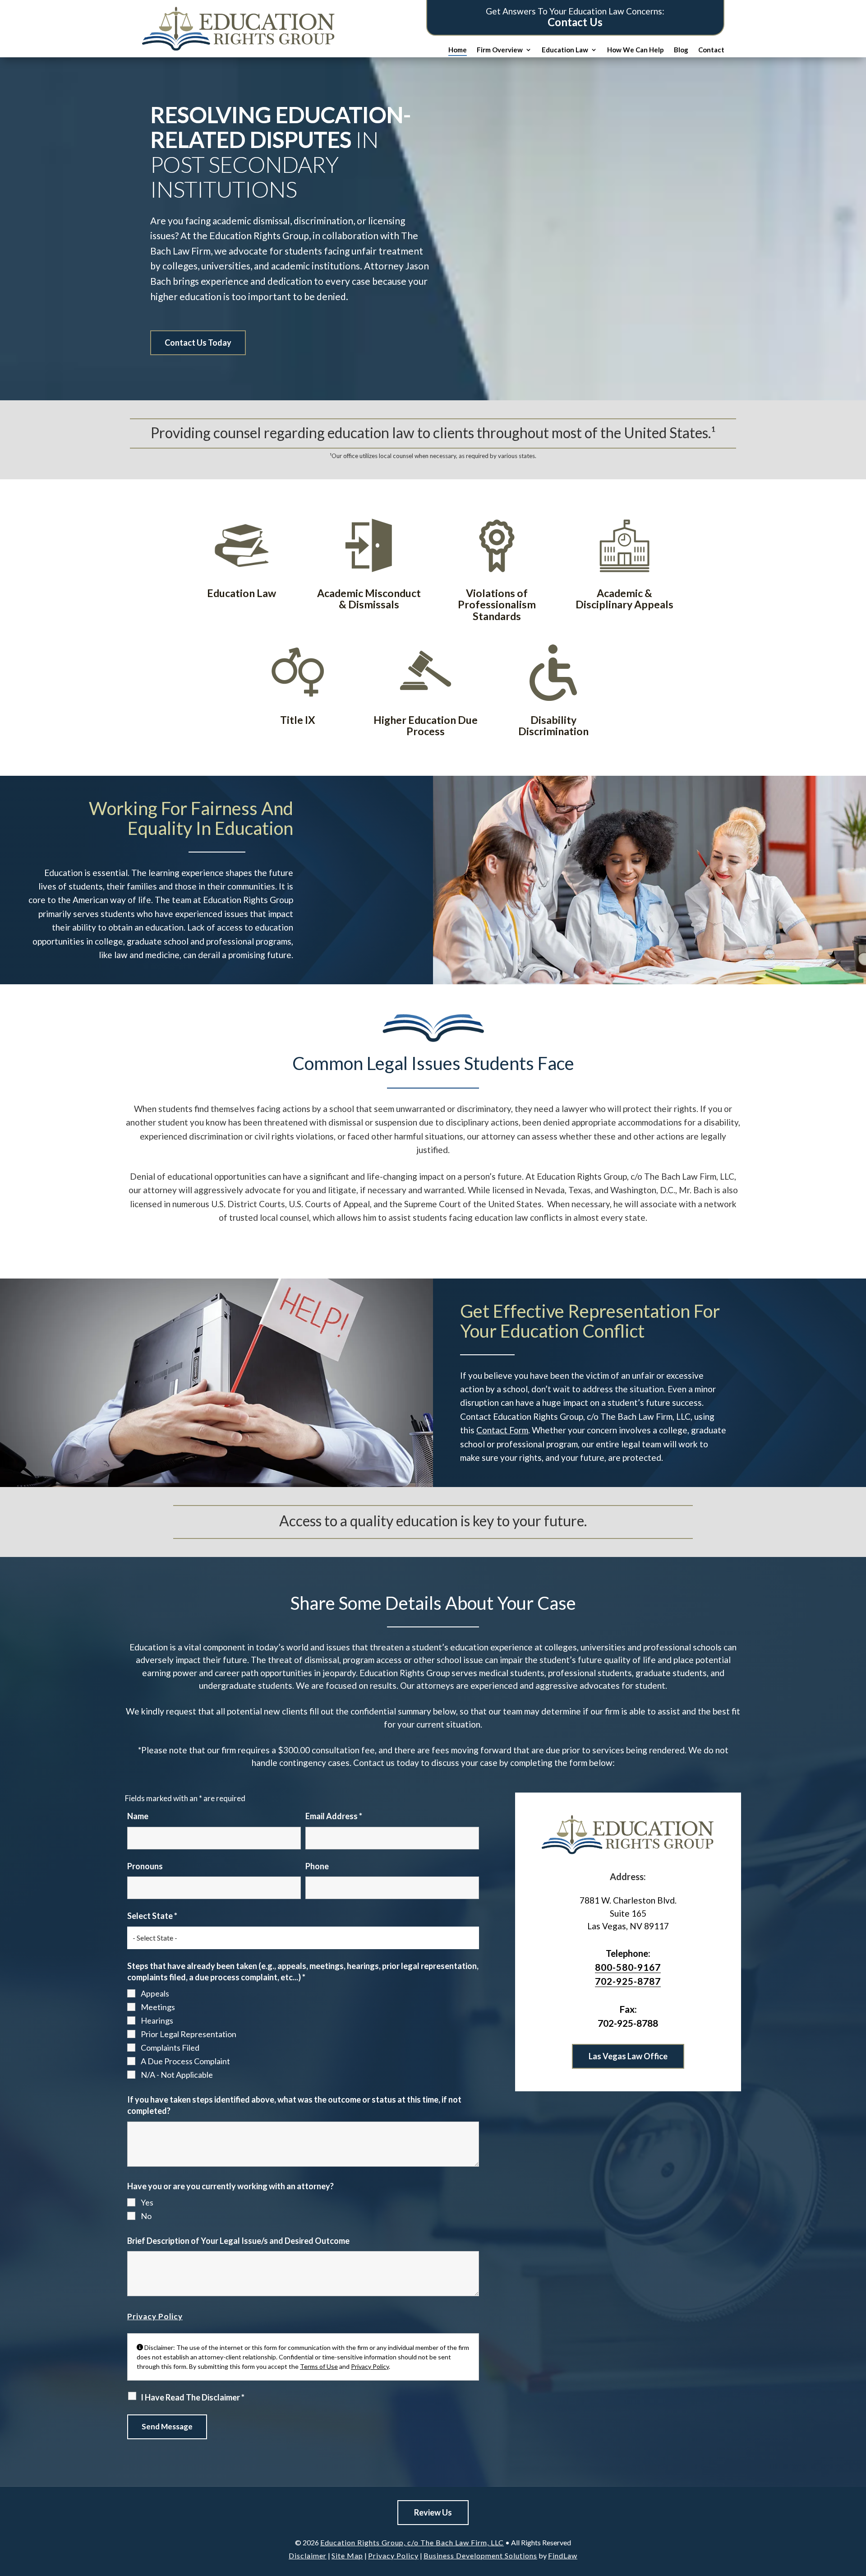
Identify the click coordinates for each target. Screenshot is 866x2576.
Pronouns (145, 1866)
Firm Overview (500, 50)
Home (457, 50)
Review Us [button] (433, 2512)
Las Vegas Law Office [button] (628, 2056)
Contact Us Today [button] (198, 342)
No (146, 2216)
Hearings (157, 2020)
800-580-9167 (628, 1967)
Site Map (347, 2555)
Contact (711, 50)
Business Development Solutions (480, 2555)
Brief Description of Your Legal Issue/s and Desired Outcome (238, 2241)
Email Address (333, 1816)
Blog (681, 50)
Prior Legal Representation (188, 2034)
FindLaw (562, 2555)
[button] (852, 2562)
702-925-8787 (628, 1981)
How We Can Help (635, 50)
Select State (152, 1916)
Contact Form (502, 1430)
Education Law (565, 50)
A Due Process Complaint (185, 2061)
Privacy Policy (155, 2316)
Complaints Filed (170, 2047)
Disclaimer (308, 2555)
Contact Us (575, 21)
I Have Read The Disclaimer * (192, 2397)
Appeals (155, 1993)
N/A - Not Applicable (177, 2075)
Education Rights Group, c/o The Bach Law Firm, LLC (412, 2542)
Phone (317, 1866)
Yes (147, 2202)
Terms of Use (319, 2366)
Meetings (158, 2007)
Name (137, 1816)
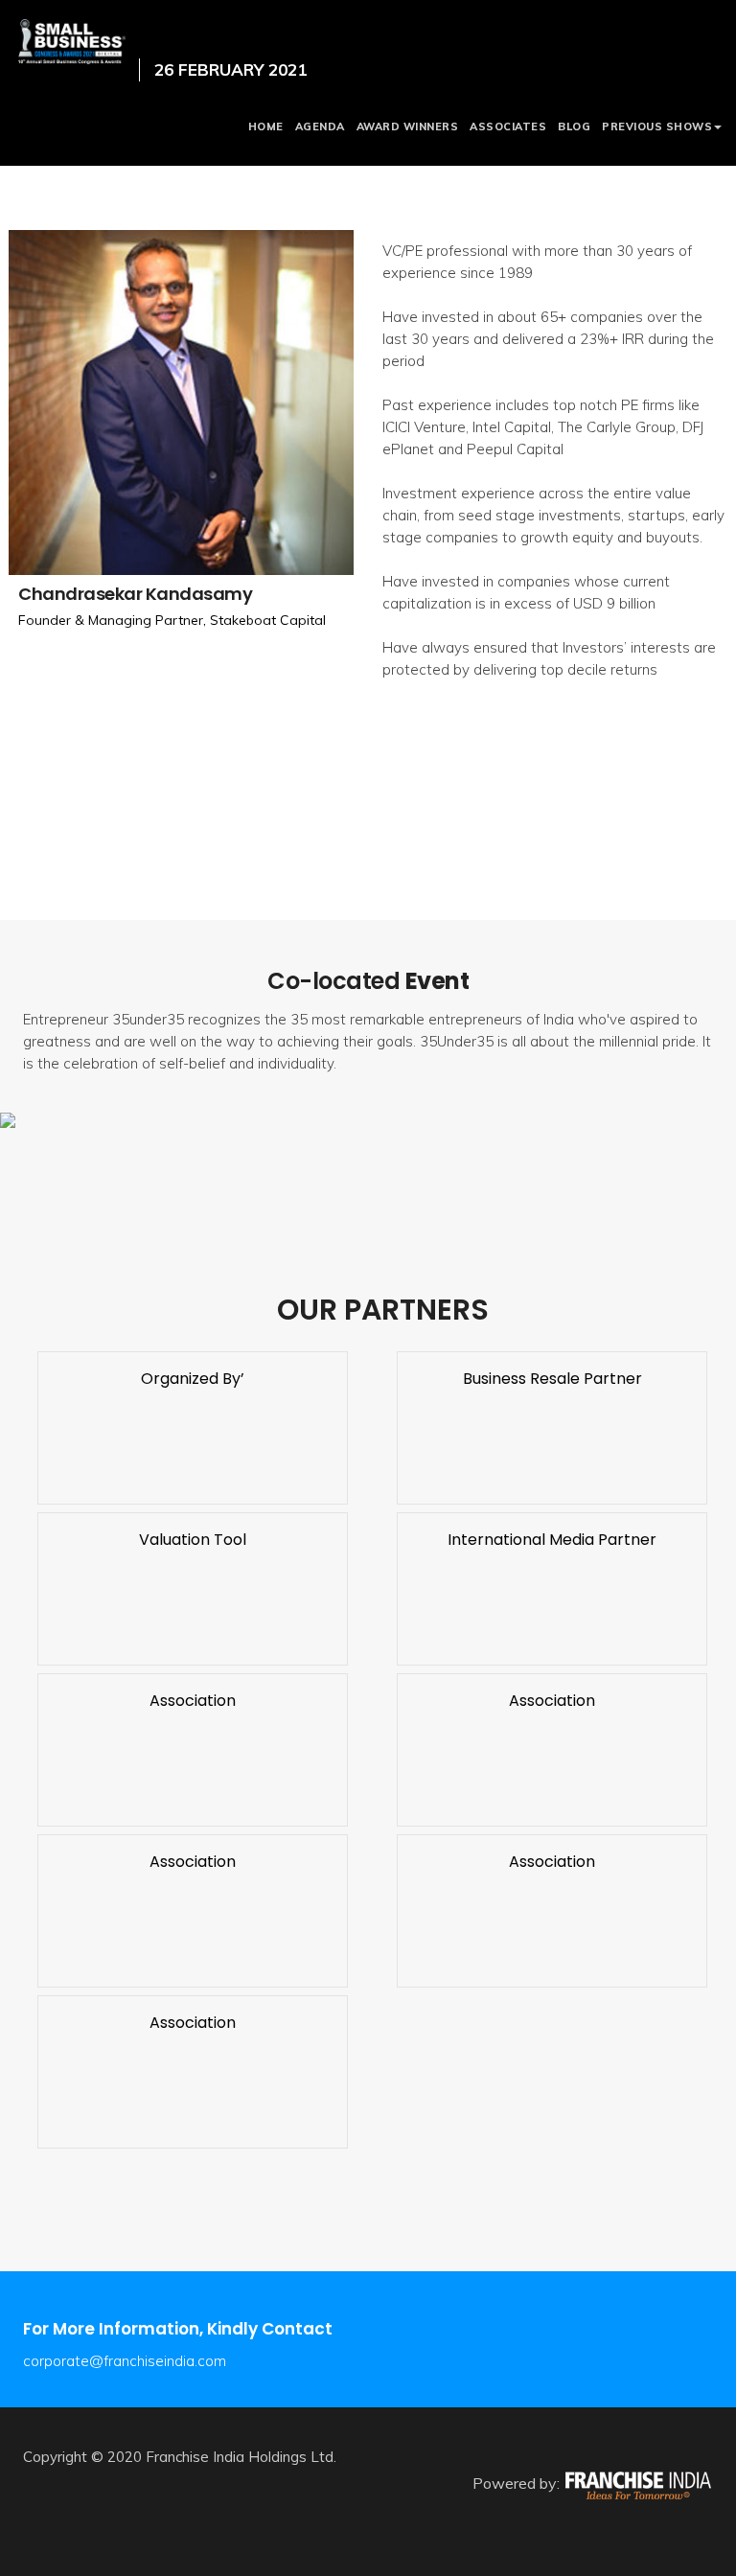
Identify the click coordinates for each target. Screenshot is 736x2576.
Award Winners (407, 126)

________________

* _What you need to do_
Please set down each entry word for word, without its images.

* _The answer_
Identify the click coordinates for each target. Screenshot is 866x2576.
Pronouns (145, 1866)
Firm Overview (500, 50)
Home (457, 50)
Review Us [button] (433, 2512)
Las Vegas Law Office [button] (628, 2056)
Contact Us Today [button] (198, 342)
No (146, 2216)
Hearings (157, 2020)
800-580-9167 (628, 1967)
Site Map (347, 2555)
Contact (711, 50)
Business Development Solutions (480, 2555)
Brief Description of Your Legal Issue/s and Desired Outcome (238, 2241)
Email Address (333, 1816)
Blog (681, 50)
Prior Legal Representation (188, 2034)
FindLaw (562, 2555)
[button] (852, 2562)
702-925-8787 (628, 1981)
How We Can Help (635, 50)
Select State (152, 1916)
Contact Form (502, 1430)
Education Law (565, 50)
A Due Process Complaint (185, 2061)
Privacy Policy (155, 2316)
Complaints Filed (170, 2047)
Disclaimer (308, 2555)
Contact Us (575, 21)
I Have Read The Disclaimer * (192, 2397)
Appeals (155, 1993)
N/A - Not Applicable (177, 2075)
Education Rights Group, c/o The Bach Law Firm, LLC (412, 2542)
Phone (317, 1866)
Yes (147, 2202)
Terms of Use (319, 2366)
Meetings (158, 2007)
Name (137, 1816)
Identify the click coordinates for each target. Screenshot is 736x2576.
Award Winners (407, 126)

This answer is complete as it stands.